Hundreds Of Carrier Factory Jobs To Move To Mexico
Hundreds Of Carrier Factory Jobs To Move To Mexico
In Indianapolis, hundreds of Carrier factory jobs there are moving to Mexico. That's the furnace plant where, in December, President Trump said he made a deal to save some other jobs.
RACHEL MARTIN, HOST:
Even before he took the oath of office, then President-elect Trump made it his personal cause to get the Carrier furnace company in Indiana to keep more than a thousand of its jobs in the U.S.
(SOUNDBITE OF ARCHIVED RECORDING)
PRESIDENT DONALD TRUMP: And by the way, that number's going to go up very substantially as they expand this area of this plant. So the 1,100's going to be a minimum number.
MARTIN: Now that same Carrier plant is set to lay off hundreds of workers. For more on this, we are joined by Indiana Public Broadcasting reporter Annie Ropeik. Annie, are these the same jobs President Trump apparently saved back in December that are now on the chopping block?
ANNIE ROPEIK, BYLINE: Well, Rachel, it's kind of a mix. There is a little over 700 jobs at the factory that actually were saved from layoffs back in December. Another three or 400 of the jobs that are staying, though, are white-collar jobs like managers and things like that. And they were never in jeopardy. So when Trump cited that 1,100 jobs figure, he was counting both of those groups. So that leaves us with 632 workers who, as it turns out, are still going to lose their jobs as the company does continue to move some operations to Mexico as planned.
MARTIN: So that was always part of the plan and this is - they're just moving forward with those plans.
ROPEIK: That's right.
MARTIN: How are the workers at the plant feeling? Have you been able to talk with anyone there?
ROPEIK: Yeah. It sounds like morale is pretty low. They did know these layoffs were coming. And the factory has been shedding jobs off and on for years now. But I talked to David Simmons. He's a forklift driver who's worked at Carrier for 14 years, and he's not losing his job right now. But the layoffs are going to mean that he gets bumped down to an assembly line position that's more likely to get cut in any future layoffs at the factory, which David says he expects there will be.
DAVID SIMMONS: I'm not really optimistic that they're going to be around in another five years. I mean, I hope I'm wrong, but I just don't see it. I mean, they've been threatening this - to go to Mexico - for at least 10 years.
ROPEIK: So David's wife, Elaine, actually works at Carrier, too, and she said the same thing. She'd hoped that Trump stepping in might change the company's behavior. But now she doesn't think that it will. And she actually doesn't blame the president for that. I think she and other workers actually feel more betrayed by their employer than by the president.
She told me she thinks Trump did everything he could, that he did save those 700 jobs. And for her, this is actually an opportunity to take a buyout that the company has offered to everyone. So she and about 140 other workers are going to retire early and get a week's pay for every year they've worked there, which, for her, works out to about four months' pay before taxes.

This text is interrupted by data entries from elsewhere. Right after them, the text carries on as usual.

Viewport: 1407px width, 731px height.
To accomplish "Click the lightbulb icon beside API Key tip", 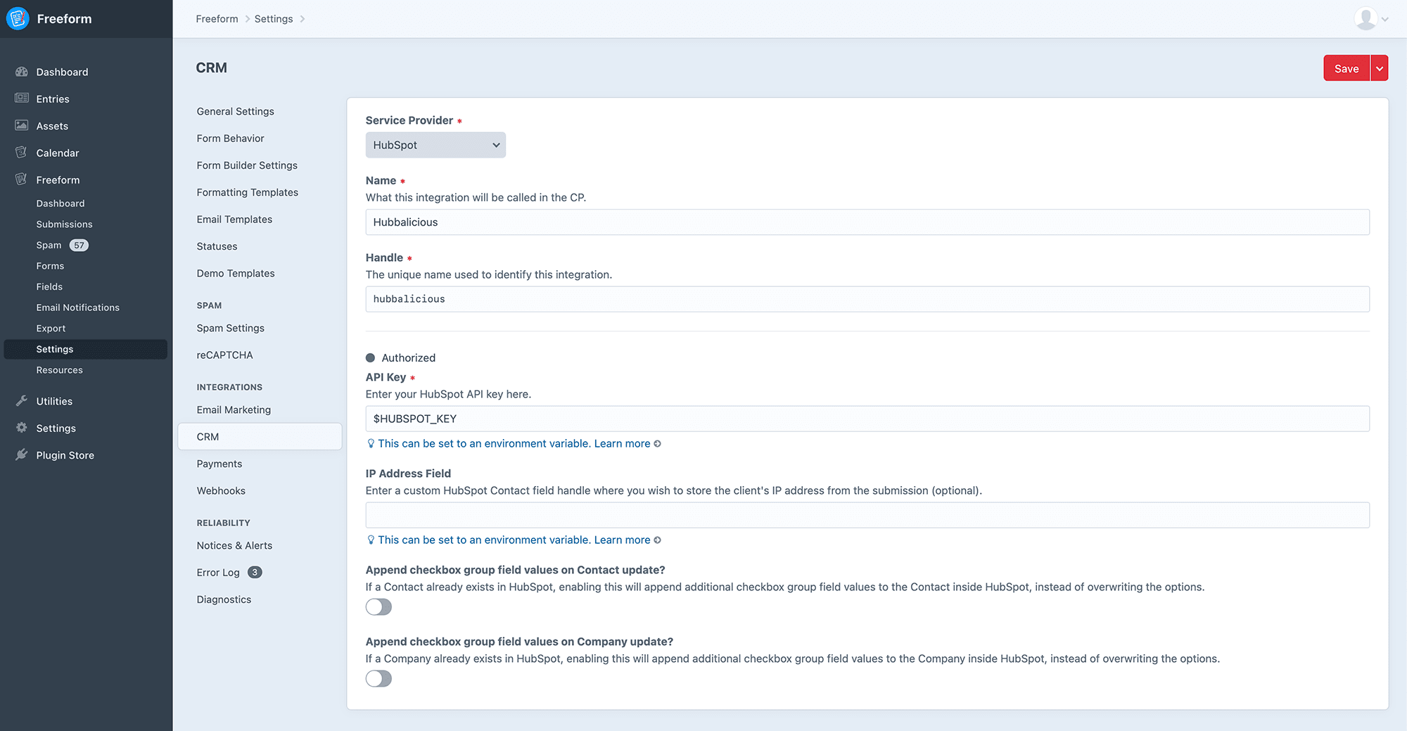I will pos(371,443).
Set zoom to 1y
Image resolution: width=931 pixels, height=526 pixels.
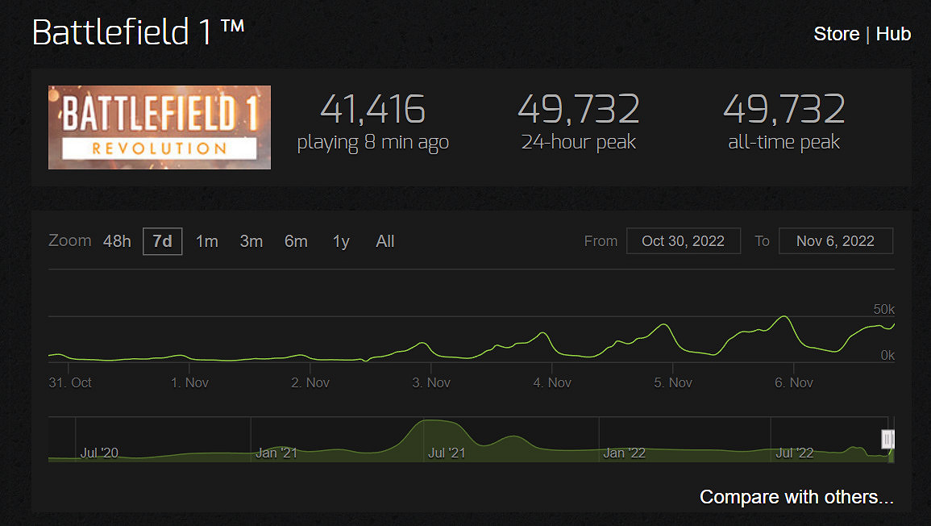click(341, 241)
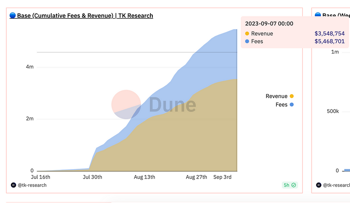
Task: Click the blue Fees dot in tooltip
Action: 247,41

MARTIN: But when President Trump did this - negotiated this deal - I mean, he was giving Carrier some incentives for keeping those jobs in the U.S. So remind us what those were. And now, do those go away?
ROPEIK: That's right. So as far as we can tell, though, the details of the conversation between Trump and the factory executives still actually haven't been reported. The deal that the state of Indiana was offering Carrier to stay, which Trump seems to have convinced them to take, involves $7 million in tax breaks, which were conditional on some job training, on keeping those thousand and change people working in Indianapolis and on $16 million in investment at the factory.
The Indiana economic authority has already been voting to move those incentives forward. These 600-or-so layoffs were kind of part of that plan. The thousand or so people that are part of that incentives package are keeping their jobs. And that leaves these 600-or-so folks to still be laid off.
So as far as we know, those incentives are going forward. And we've also heard that some of that investment money will go toward automation, which workers like Elaine Simmons aren't really surprised by.
MARTIN: Yeah. So we're just six months out from all that - all the talk about those jobs saved - and now these layoffs. Why wasn't that reality clear those months ago?
ROPEIK: Well, I talked to the president of a United Steelworkers local. He worked at the factory for almost 20 years until he got appointed to that job. He thinks the president and Carrier actually share some blame for making it seem like there'd be more jobs saved than actually were. He just wishes they'd been honest with the numbers so that people wouldn't have had to think they might be able to keep their jobs, only to find out that they might still be on the chopping block.
MARTIN: Yeah. So when do these layoffs actually begin?
ROPEIK: The first round's July 20 and the second is just before Christmas. And after that, it's just kind of a wait-and-see for the remaining workers.
MARTIN: Annie Ropeik of Indiana Public Broadcasting. Thanks so much, Annie.
ROPEIK: Thank you.
NPR transcripts are created on a rush deadline by an NPR contractor. This text may not be in its final form and may be updated or revised in the future. Accuracy and availability may vary. The authoritative record of NPR’s programming is the audio record.